CEPES® steht für „Combi-Puls-Soft-Laser“. Er kombiniert die Fähigkeiten eines Softlasers mit rotem Licht und pulsierenden Magnetfeldern. Zudem können durch einen Aufsatz Informationen, d.h. die Schwingungen z.B. aus einem homöopathischen Mittel an den Organismus weitergegeben werden. (Prinzip der bioenergetischen Informationstherapie*)

Der Laser regt somit die Selbstheilungskräfte des Körpers an.

 

 

ACHTUNG:

Bei Herzschrittmacher-Patienten, bei Herzinsuffizienz (Herzschwäche /Herzmuskel-schwäche) und während der Schwangerschaft wird der CEPES®-Laser nicht angewendet.
CEPES®-Laserstrahl ist nicht direkt in die Augen bringen. Ein direkter Blick in den Strahlengang des Lasers ist auf alle Fälle zu unterlassen, da dies zu Schäden an der Netzhaut führen kann.

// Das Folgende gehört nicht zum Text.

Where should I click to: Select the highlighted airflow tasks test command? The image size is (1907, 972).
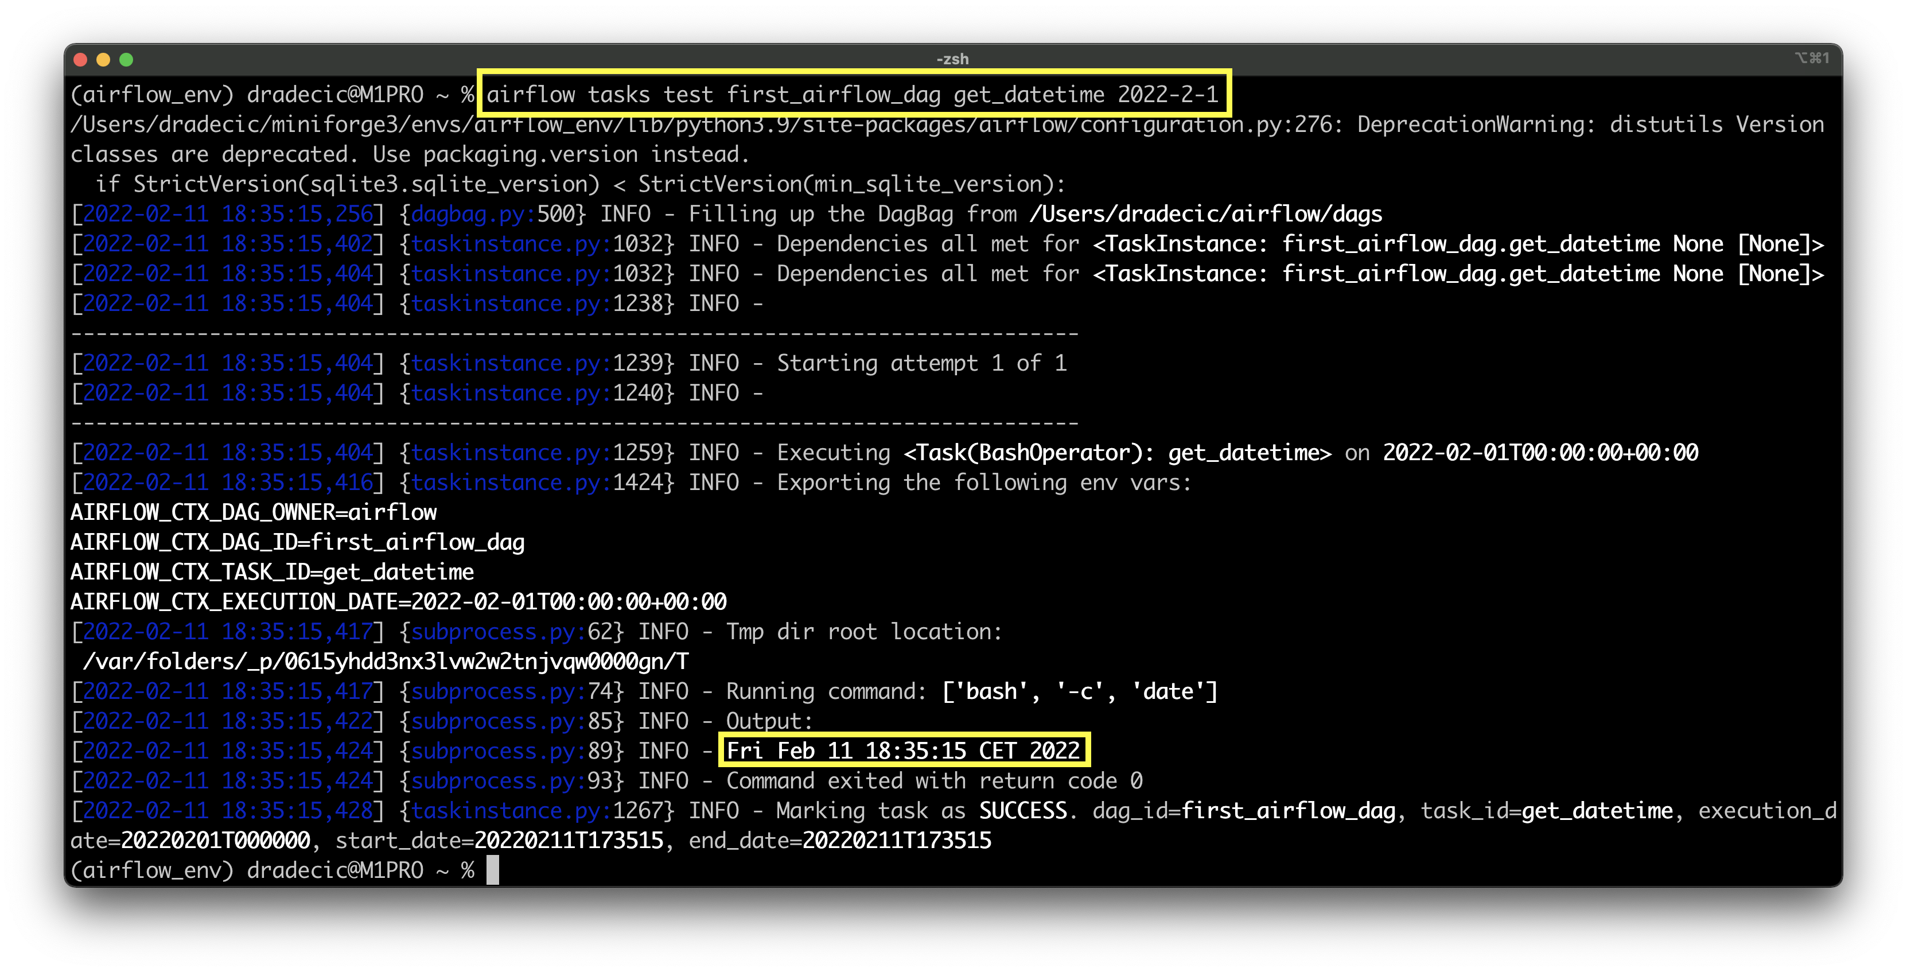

Therapiekomponenten und deren Wirkmechanismen:

  1. Rotlicht-Soft-Laser:
    Ein Softlaser hat – im Gegensatz zu in der Chirurgie verwendeten Laser – mit einer geringen Leistungsstärke. Hier gilt der alte Satz: „Viel hilft nicht automatisch mehr“. Der CEPES®-Laser lässt sich zudem unterschiedlich takten, von einem „Dauerstrahl“ bis hin zu einer sogenannten „Nogierfrequenz“, d.h. das Laserlicht blinkt im zeitlichen Abstand von 1,2 Hz.
    Durch diese Stimulierung des Biophotonenfeldes (Biophotonen=Lichtteilchen, die von biologischen Zellen abgestrahlt werden – s hierzu meinen Beitrag „energetische Farblichttherapie) lassen sich Selbstheilungs- und Selbstregulationsprozesse im Körper und auf Zellebene aktivieren.
  2. Magnetfeldtherapie
  3. Exogene Informationstherapie*:
    Der Vorgang einer Übertragung von Informationen bzw. Signalen mittels Magnetfelder wird „exogene Informationstherapie“ genannt. Der Therapieeffekt kann verstärkt werden, wenn man diese Signale mit bestimmten äußeren (=exogene) Informationen auflädt. (z.B. Schmerzmittel zur Schmerztherapie, homöopathische Mittel zur Komplexbehandlung).

Erläuterungen:

* Prinzip der bioenergetischen Informationstherapie:

Hier wird angenommen, dass alle Zellen elektromagnetische Signale abgeben, welche im Gewebe Schwingungen auslösen. Dadurch können bestimmte Wirkstoffe z.B. aus der Homöopathie mit ihren „Bio-Informationen“ neue Schwingungen hervorrufen bzw. die Körperzellen an ihre ursprünglichen, natürlichen (=gesunden) Schwingungen erinnern.

 

**Triggerpunkte sind umschriebene, tastbar verhärtete Stellen im Muskelgewebe, die auf Druck schmerzhaft reagieren.

 

*** Narbenstörfelder Sind aus Narben bestehende Herde, die Fehlfunktionen eines auch entfernt liegenden Organs, Schmerzen und Blockaden auslösen sollen.

 

**** Homöopunktur: Kombination von Akupunktur mit Homöopathie

rechtlicher Hinweis:
Wie die meisten Naturheilverfahren wird die CEPES®-Laserbehandlung von der Schulmedizin nicht anerkannt. Wissenschaftliche Beweise seien nicht ausreichend erbracht worden.